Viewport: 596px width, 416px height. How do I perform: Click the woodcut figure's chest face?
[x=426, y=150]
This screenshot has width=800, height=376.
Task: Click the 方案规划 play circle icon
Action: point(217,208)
==================================================
What is needed is an exact copy of all the records above.

Viewport: 596px width, 416px height. How do I perform: Click the woodcut figure's chest face?
[x=426, y=150]
This screenshot has width=800, height=376.
Task: Click the 方案规划 play circle icon
Action: point(217,208)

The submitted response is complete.